EDUCATION AND COMMUNITY
Mama Tree’s vision extends beyond farming. Education is core to their mission, and they host workshops on goat care, chicken care, agroforestry, pruning and natural building. They are working with local schools, including public Nordhoff High School and private Thacher School, to develop hands-on learning experiences. A small early-education program called Saplings meets on the farm a few days a week, giving young children a chance to learn and play in nature alongside their parents.
That preschool program, along with the baby goat yoga classes, takes place under the farm’s namesake. The Mama Tree is an actual tree—a sprawling specimen of a walnut, also planted in the 1800s but much larger than its peers. Natalie theorizes that its size is due to its exceptional access to water. The ground below is strewn with the Mama Tree’s leaves and dappled sunlight, and nearby, a cob bench—made of locally sourced clay, sand and fiber and decorated with inset glass bottles—provides another place to relax and learn.
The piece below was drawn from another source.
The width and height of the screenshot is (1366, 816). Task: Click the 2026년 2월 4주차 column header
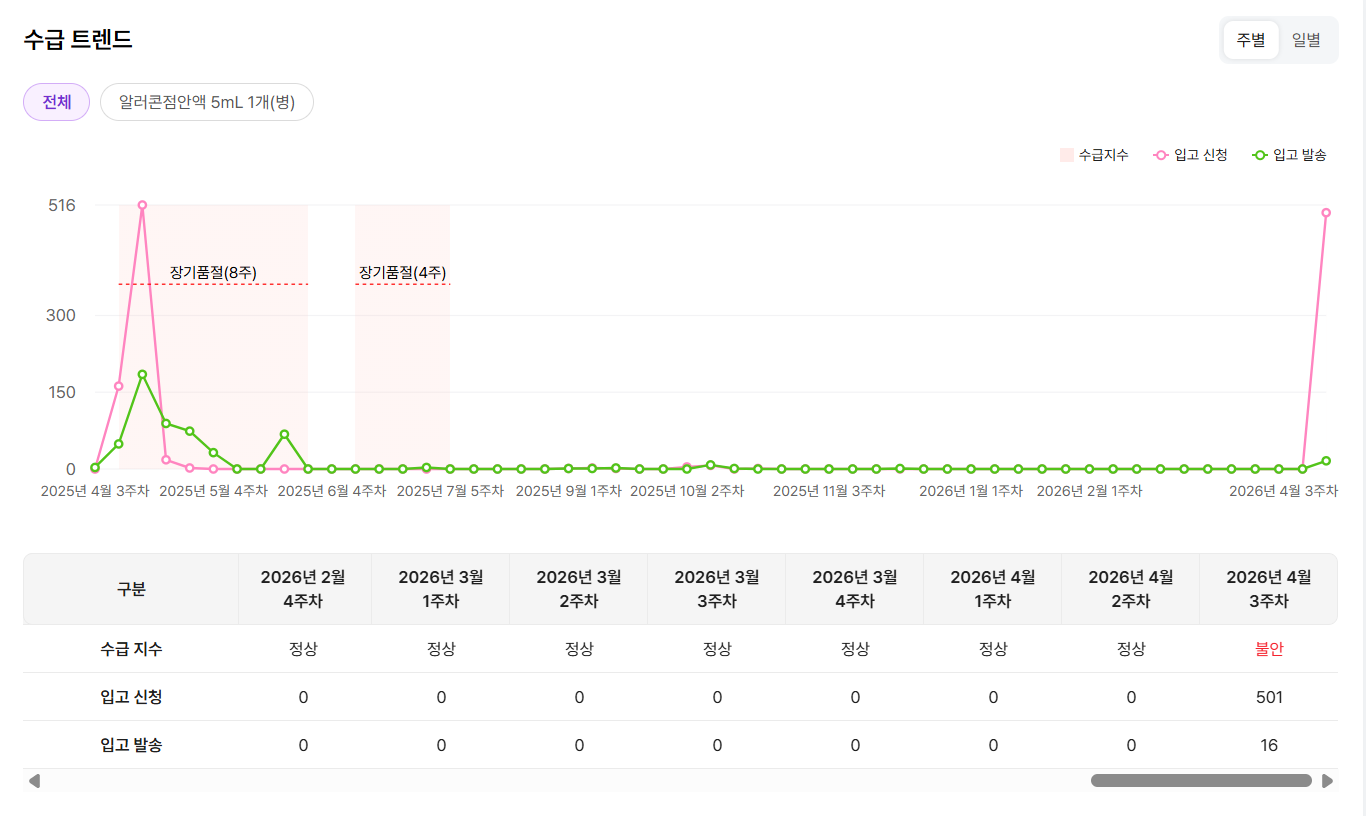point(303,589)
Mama Tree opens its farm stand only when it hosts events, allowing visitors to choose from its walnut butter, olive oils, soaps and an extensive selection of jams and jellies made with their produce, including (depending on the season) Meyer lemon, nectarine and peach, pomegranate and persimmon. Their olive oil is also sold at Rainbow Bridge grocery store, and their popular fruit shrubs are featured at the Ojai Valley Inn and Spa. You can also find their wares at the Sunday Ojai Farmers’ Market.

THE WORK AHEAD
Of course, farming this way isn’t easy. The team faces challenges: lack of access to proper tools, a saturated produce market, economic instability, drought, flood, fire and the high cost of living. “We’re ambitious and hungry for change,” Natalie says. “Sometimes we bite off more than we can chew.”
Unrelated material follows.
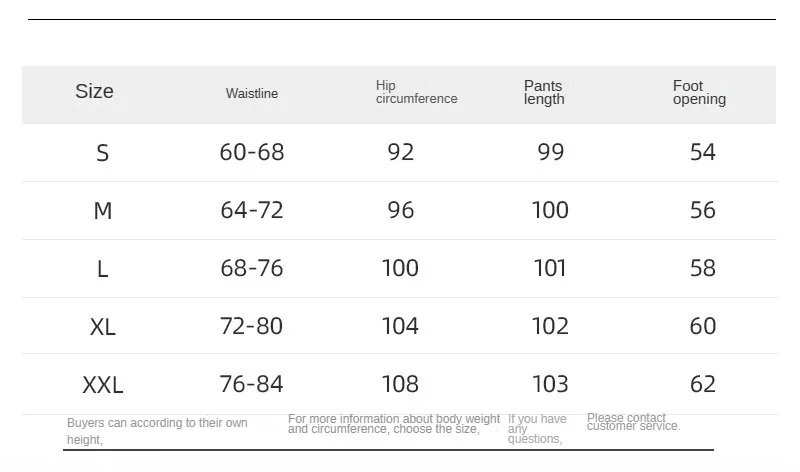Click the Pants length header
Viewport: 800px width, 472px height.
click(x=544, y=93)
Still, the vision is clear. Mama Tree is about “showing people that things can be done in a different way—ways that are life-giving to the natural processes, to the water cycle, to the carbon cycle. We can farm and increase our groundwater basin instead of depleting it. We can increase the carbon capacity in our soils instead of depleting it.” As if on cue, Natalie’s partner Jeff appears with an excavator, readying the land for the rain forecast in the week ahead.